• Try it: Return, from the material below, each line in which "will" occurs.

• Data for the task:
++++++++++++++++++++

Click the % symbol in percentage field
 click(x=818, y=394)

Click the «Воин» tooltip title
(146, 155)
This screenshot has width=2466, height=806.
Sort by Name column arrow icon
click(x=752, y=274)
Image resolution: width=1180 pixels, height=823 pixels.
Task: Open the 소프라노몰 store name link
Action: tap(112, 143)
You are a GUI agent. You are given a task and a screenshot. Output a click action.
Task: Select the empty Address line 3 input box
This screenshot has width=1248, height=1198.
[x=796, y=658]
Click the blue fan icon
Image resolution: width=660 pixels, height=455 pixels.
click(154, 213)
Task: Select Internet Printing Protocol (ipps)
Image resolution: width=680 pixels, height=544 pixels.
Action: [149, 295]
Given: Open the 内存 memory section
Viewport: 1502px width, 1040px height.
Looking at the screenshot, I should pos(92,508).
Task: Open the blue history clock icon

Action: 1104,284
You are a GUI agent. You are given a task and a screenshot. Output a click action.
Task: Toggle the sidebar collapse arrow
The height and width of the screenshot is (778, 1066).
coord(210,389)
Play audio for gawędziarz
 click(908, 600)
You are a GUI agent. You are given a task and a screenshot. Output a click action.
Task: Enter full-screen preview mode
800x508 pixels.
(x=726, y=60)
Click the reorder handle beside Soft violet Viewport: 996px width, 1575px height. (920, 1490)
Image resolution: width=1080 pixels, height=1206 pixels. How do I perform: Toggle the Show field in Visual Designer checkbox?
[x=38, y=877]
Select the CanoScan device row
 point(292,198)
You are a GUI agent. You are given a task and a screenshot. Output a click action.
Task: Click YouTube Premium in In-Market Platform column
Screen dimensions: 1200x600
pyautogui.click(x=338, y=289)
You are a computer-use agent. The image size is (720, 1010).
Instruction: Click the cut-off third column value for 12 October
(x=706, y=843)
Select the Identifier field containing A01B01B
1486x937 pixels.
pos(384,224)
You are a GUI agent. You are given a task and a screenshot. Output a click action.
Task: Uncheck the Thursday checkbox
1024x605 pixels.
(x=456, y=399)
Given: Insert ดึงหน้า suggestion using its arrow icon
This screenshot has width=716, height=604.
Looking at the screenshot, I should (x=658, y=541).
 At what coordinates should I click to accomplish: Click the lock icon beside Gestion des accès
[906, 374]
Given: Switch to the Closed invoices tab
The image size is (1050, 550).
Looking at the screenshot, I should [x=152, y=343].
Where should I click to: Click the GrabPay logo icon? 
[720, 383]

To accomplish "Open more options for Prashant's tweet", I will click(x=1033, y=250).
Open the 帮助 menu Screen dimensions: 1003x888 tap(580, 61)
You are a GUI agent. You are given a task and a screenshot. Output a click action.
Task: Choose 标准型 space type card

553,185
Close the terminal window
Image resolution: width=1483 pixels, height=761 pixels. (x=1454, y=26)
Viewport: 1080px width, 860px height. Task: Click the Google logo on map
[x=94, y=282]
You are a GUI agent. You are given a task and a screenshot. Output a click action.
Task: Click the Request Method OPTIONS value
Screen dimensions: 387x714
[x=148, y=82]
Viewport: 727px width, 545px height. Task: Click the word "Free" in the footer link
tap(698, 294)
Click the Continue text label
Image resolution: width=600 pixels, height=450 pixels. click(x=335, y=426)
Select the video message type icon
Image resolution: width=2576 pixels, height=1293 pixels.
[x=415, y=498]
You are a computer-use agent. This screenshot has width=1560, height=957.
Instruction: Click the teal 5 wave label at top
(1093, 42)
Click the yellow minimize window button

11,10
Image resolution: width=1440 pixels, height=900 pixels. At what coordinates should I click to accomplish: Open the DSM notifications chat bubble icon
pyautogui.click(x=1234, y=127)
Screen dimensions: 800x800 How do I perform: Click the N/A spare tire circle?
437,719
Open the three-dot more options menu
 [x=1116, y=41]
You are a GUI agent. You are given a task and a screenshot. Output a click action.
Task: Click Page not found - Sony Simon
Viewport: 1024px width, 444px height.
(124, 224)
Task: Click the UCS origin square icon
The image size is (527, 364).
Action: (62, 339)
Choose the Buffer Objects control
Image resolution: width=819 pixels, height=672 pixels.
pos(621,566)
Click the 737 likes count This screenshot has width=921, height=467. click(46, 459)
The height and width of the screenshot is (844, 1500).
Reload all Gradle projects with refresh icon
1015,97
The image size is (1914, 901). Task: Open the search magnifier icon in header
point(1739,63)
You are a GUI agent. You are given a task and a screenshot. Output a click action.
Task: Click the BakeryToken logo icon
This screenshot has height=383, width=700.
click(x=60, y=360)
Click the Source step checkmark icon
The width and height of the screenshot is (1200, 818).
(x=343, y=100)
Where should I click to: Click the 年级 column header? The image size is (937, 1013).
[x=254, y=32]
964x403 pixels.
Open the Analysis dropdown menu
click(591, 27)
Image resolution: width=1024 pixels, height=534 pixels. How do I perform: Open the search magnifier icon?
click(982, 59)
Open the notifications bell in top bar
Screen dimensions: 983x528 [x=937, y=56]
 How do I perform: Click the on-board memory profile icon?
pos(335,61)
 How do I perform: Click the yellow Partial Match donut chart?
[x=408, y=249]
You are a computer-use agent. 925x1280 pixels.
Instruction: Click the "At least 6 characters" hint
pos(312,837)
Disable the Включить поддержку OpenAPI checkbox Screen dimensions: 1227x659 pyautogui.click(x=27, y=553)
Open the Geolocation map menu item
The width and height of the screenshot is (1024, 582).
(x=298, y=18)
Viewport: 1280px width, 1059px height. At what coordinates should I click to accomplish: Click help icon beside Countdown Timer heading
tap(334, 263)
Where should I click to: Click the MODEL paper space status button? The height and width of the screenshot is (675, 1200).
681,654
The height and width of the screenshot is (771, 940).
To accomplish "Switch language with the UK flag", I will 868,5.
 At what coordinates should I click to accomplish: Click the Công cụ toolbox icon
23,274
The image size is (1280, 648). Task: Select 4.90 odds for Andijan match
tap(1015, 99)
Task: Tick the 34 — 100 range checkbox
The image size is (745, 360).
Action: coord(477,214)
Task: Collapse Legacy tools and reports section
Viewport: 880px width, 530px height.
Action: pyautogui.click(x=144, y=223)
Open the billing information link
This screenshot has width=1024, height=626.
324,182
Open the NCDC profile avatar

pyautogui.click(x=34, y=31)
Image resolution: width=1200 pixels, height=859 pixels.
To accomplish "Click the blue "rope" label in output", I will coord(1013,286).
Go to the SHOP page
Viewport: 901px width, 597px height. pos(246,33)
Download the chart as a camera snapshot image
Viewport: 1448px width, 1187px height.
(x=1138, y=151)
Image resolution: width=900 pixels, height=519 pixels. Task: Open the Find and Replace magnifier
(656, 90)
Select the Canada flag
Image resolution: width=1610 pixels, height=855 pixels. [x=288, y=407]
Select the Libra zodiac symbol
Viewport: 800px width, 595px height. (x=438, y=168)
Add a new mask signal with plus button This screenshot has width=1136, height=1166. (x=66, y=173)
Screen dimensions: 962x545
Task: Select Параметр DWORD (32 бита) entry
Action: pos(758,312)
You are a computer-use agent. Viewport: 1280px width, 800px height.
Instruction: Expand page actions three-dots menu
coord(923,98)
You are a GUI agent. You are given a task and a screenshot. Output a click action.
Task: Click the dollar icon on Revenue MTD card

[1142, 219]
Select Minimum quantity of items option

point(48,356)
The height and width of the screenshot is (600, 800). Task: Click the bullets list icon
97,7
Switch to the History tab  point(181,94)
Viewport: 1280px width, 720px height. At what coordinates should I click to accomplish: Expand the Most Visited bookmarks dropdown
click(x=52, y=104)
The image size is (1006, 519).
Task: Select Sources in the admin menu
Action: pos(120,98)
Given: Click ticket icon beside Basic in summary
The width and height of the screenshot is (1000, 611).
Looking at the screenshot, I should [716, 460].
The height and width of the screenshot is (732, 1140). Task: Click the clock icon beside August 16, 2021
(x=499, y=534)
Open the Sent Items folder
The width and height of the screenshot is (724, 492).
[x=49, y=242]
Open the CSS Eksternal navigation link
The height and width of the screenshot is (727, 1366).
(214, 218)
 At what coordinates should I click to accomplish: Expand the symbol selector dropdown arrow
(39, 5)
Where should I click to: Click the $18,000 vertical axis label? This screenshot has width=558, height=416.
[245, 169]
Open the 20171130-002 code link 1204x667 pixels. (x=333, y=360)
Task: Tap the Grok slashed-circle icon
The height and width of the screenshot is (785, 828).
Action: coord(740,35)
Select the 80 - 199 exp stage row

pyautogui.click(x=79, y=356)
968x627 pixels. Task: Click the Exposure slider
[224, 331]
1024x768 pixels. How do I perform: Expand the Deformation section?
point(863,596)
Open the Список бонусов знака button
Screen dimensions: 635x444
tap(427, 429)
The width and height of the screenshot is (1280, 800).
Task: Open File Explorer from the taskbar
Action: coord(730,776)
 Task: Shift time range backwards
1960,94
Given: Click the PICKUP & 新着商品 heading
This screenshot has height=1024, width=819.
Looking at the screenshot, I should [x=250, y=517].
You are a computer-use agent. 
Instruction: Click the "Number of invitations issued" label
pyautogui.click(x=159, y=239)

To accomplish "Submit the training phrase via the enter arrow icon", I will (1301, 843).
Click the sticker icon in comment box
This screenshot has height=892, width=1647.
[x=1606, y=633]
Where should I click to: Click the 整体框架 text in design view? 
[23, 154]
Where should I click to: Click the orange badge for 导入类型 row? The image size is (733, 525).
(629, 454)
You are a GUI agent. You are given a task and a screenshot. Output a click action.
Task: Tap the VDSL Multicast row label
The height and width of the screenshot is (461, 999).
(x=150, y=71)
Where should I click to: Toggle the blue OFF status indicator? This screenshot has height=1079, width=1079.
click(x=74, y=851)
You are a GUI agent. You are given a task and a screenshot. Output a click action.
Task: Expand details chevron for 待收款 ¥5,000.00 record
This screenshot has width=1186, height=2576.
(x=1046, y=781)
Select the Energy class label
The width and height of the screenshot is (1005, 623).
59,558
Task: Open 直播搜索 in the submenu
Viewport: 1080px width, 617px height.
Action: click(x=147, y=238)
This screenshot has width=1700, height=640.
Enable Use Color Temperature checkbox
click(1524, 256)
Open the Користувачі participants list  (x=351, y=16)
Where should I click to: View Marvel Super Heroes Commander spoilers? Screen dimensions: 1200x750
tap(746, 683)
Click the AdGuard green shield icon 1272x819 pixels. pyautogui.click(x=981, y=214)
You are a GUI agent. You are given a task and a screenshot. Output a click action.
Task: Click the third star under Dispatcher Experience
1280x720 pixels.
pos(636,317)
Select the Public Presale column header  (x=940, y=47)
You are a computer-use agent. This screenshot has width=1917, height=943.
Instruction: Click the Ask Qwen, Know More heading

++++++++++++++++++++

• Written answer:
To accomplish "Open more options for Prashant's tweet", I will click(x=1033, y=250).
To accomplish "Switch language with the UK flag", I will 868,5.
To accomplish "Click the blue "rope" label in output", I will coord(1013,286).
To accomplish "Submit the training phrase via the enter arrow icon", I will (1301, 843).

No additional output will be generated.